◆ YOUR ASSIGNMENT ◆
Set each line of the records down again exactly, please.

◆ DATA SHOWN ◆
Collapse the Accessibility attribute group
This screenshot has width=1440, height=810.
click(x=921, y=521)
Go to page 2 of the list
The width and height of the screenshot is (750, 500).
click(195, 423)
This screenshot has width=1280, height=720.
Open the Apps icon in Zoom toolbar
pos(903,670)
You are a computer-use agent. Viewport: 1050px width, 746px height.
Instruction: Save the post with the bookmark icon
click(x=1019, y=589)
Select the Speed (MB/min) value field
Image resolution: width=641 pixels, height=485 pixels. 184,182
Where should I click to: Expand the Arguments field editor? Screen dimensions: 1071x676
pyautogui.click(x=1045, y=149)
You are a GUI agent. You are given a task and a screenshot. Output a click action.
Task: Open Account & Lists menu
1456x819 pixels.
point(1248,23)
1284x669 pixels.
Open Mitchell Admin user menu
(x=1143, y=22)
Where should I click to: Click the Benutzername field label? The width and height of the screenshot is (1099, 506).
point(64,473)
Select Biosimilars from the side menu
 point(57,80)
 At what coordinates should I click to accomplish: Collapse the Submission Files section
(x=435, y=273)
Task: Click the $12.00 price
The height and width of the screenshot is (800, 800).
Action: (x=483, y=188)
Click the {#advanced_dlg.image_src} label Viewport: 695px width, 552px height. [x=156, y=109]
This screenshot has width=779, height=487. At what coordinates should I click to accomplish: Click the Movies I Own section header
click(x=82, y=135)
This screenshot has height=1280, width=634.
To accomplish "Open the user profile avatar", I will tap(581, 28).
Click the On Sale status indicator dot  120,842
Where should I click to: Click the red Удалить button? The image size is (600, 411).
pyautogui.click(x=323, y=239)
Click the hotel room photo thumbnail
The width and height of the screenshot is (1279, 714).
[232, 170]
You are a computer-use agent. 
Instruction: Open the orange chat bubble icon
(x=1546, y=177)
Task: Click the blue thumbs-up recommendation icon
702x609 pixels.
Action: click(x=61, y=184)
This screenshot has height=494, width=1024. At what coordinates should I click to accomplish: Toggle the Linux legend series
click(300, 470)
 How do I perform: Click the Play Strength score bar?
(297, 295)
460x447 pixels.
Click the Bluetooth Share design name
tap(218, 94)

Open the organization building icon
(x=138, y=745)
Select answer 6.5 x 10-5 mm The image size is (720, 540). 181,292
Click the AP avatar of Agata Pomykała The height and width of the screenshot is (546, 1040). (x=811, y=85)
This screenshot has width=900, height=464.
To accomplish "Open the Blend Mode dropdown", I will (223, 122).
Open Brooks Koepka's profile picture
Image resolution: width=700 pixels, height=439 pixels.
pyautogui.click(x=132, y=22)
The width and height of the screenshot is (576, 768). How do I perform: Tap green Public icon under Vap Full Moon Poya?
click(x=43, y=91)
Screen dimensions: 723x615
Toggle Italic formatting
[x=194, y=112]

◆ RESULT FOR THIS EXERCISE ◆
Collapse the Accessibility attribute group
This screenshot has width=1440, height=810.
click(x=921, y=521)
Go to page 2 of the list
The width and height of the screenshot is (750, 500).
click(195, 423)
This screenshot has width=1280, height=720.
Open the Apps icon in Zoom toolbar
pos(903,670)
You are a computer-use agent. Viewport: 1050px width, 746px height.
Instruction: Save the post with the bookmark icon
click(x=1019, y=589)
Select the Speed (MB/min) value field
Image resolution: width=641 pixels, height=485 pixels. 184,182
Where should I click to: Expand the Arguments field editor? Screen dimensions: 1071x676
pyautogui.click(x=1045, y=149)
You are a GUI agent. You are given a task and a screenshot. Output a click action.
Task: Open Account & Lists menu
1456x819 pixels.
point(1248,23)
1284x669 pixels.
Open Mitchell Admin user menu
(x=1143, y=22)
Where should I click to: Click the Benutzername field label? The width and height of the screenshot is (1099, 506).
point(64,473)
Select Biosimilars from the side menu
 point(57,80)
 At what coordinates should I click to accomplish: Collapse the Submission Files section
(x=435, y=273)
Task: Click the $12.00 price
The height and width of the screenshot is (800, 800).
Action: (x=483, y=188)
Click the {#advanced_dlg.image_src} label Viewport: 695px width, 552px height. [x=156, y=109]
This screenshot has width=779, height=487. At what coordinates should I click to accomplish: Click the Movies I Own section header
click(x=82, y=135)
This screenshot has height=1280, width=634.
To accomplish "Open the user profile avatar", I will tap(581, 28).
Click the On Sale status indicator dot  120,842
Where should I click to: Click the red Удалить button? The image size is (600, 411).
pyautogui.click(x=323, y=239)
Click the hotel room photo thumbnail
The width and height of the screenshot is (1279, 714).
[232, 170]
You are a computer-use agent. 
Instruction: Open the orange chat bubble icon
(x=1546, y=177)
Task: Click the blue thumbs-up recommendation icon
702x609 pixels.
Action: click(x=61, y=184)
This screenshot has height=494, width=1024. At what coordinates should I click to accomplish: Toggle the Linux legend series
click(300, 470)
 How do I perform: Click the Play Strength score bar?
(297, 295)
460x447 pixels.
Click the Bluetooth Share design name
tap(218, 94)

Open the organization building icon
(x=138, y=745)
Select answer 6.5 x 10-5 mm The image size is (720, 540). 181,292
Click the AP avatar of Agata Pomykała The height and width of the screenshot is (546, 1040). (x=811, y=85)
This screenshot has width=900, height=464.
To accomplish "Open the Blend Mode dropdown", I will (223, 122).
Open Brooks Koepka's profile picture
Image resolution: width=700 pixels, height=439 pixels.
pyautogui.click(x=132, y=22)
The width and height of the screenshot is (576, 768). How do I perform: Tap green Public icon under Vap Full Moon Poya?
click(x=43, y=91)
Screen dimensions: 723x615
Toggle Italic formatting
[x=194, y=112]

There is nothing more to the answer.